Tuesday, February 24, 2009

Turtles Can Fly

Bahman Ghobadis’s 2004 film Turtles Can Fly is an emotional narrative of Kurdish refugee children in Iraq just before the American invasion. Despite the setting of a globally hostile environment, the film captures the viewer into the stories of the children and the adversities that they face. Their situations display unfortunate aspects of life that such young and innocent children shouldn’t have to endure, such as trading landmines for guns and thoughts of suicide.
The cinematography in Turtles Can Fly is very strong seeming more technically accomplished than other modern films from the region. The camera work, colors, frames, and edges all give the film a strong composition, and this interpretation provides a clearer picture of the bleak situation in which the children are involved. Also, Ghobadi makes a developed use of mise-en-scene such as use of camera angle to show height in the cliff scenes.

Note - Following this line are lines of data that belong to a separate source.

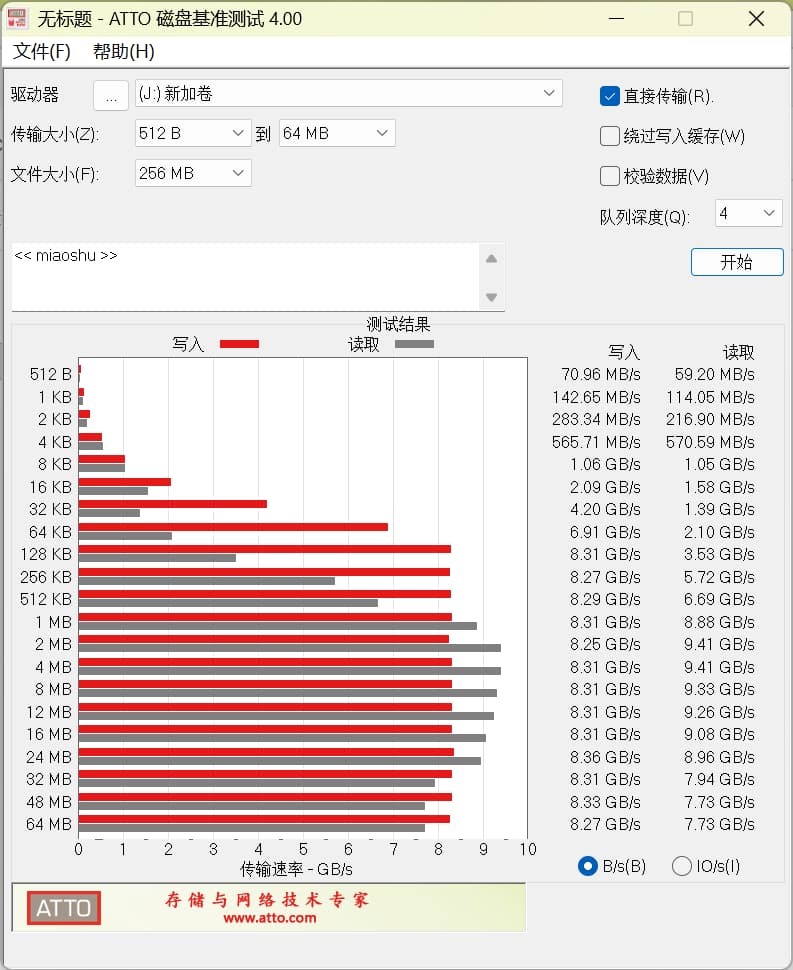Uncheck the 直接传输 checkbox
Viewport: 793px width, 970px height.
pos(609,96)
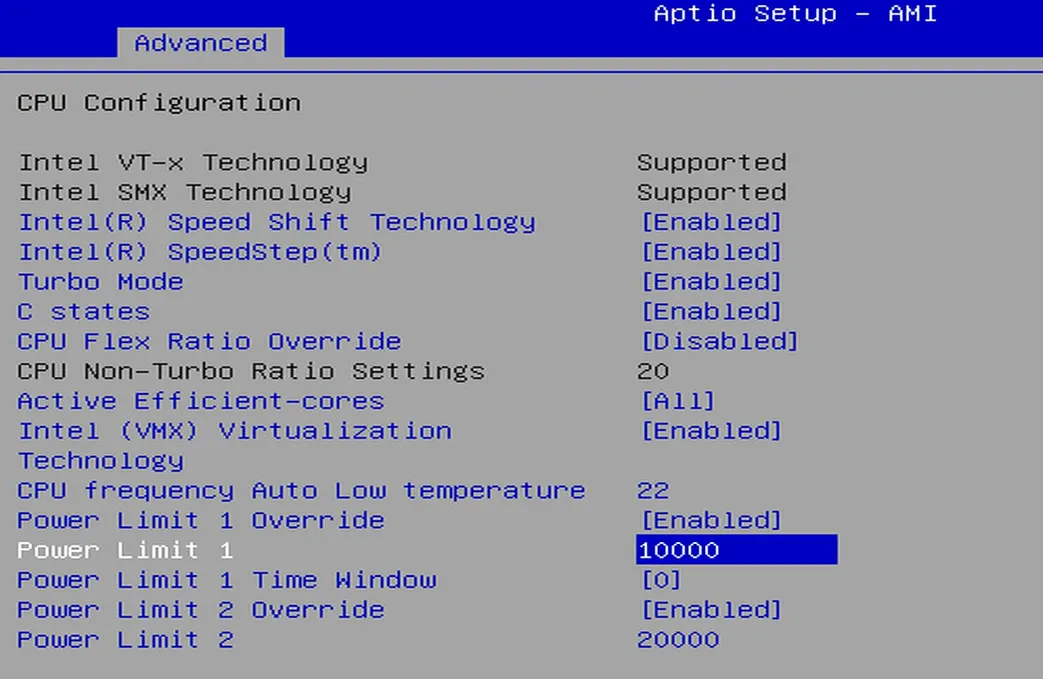Open Power Limit 1 Time Window value
The image size is (1043, 679).
click(661, 580)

Turtles Can Fly offers a moving film that brings to light the often overlooked victims of war. These children’s fights in a world of confusion and turmoil display the desperation for a decent experience of humanity. One scene in the film that displays the point of desperation in which these people have arrived is when a child is yelling for everyone to get off of the truck and another child mentions to him,” Not all of them are our boys,” and he then replies “That doesn’t matter.” This scene is an example of the desperation and confusion for which the film is trying to make evident of the people who actually were victims of the Iraq war and other similar Middle Eastern conflicts.